═════ Recorded data

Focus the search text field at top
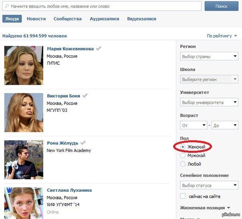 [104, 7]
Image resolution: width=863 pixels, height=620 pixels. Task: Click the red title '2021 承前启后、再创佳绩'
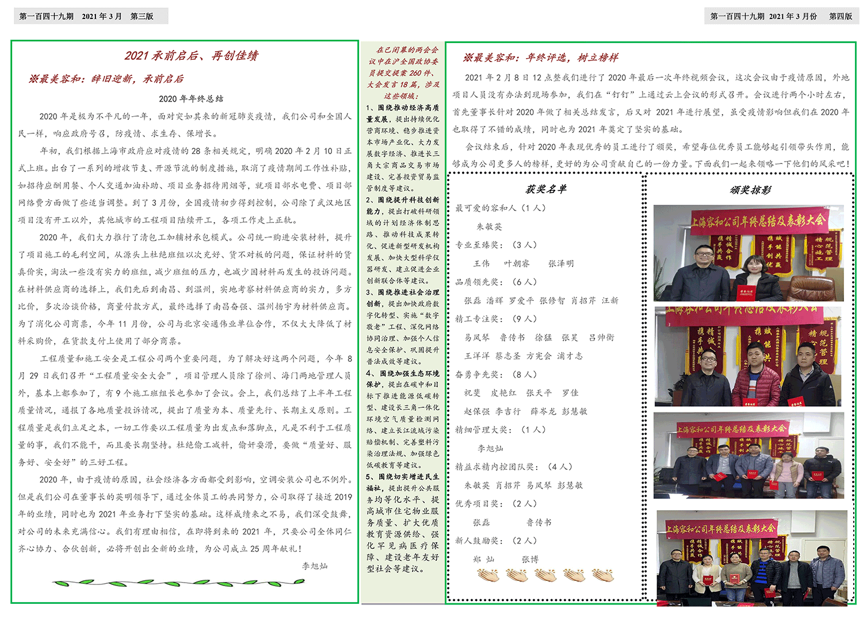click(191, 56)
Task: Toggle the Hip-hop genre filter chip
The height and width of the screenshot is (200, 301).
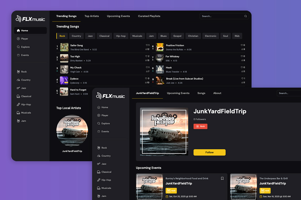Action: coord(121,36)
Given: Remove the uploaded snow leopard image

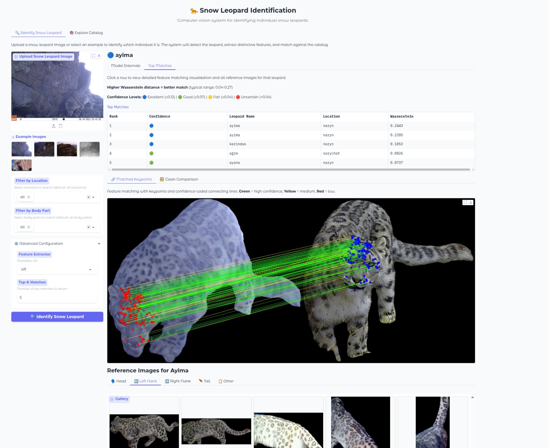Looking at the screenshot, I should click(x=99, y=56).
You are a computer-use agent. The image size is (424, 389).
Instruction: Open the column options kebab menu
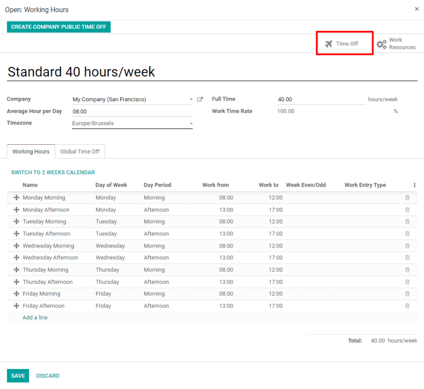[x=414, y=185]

══════════
═════ Recorded data

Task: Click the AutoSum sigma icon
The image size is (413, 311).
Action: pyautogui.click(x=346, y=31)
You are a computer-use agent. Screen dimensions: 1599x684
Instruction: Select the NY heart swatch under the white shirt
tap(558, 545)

══════════

[Work instructions] Your task is to copy every line of the entries that contains the string "agent".

[Result for this exercise]
You are a computer-use agent. The image size is (424, 389).
You are a computer-use agent. Screen dimensions: 1599x684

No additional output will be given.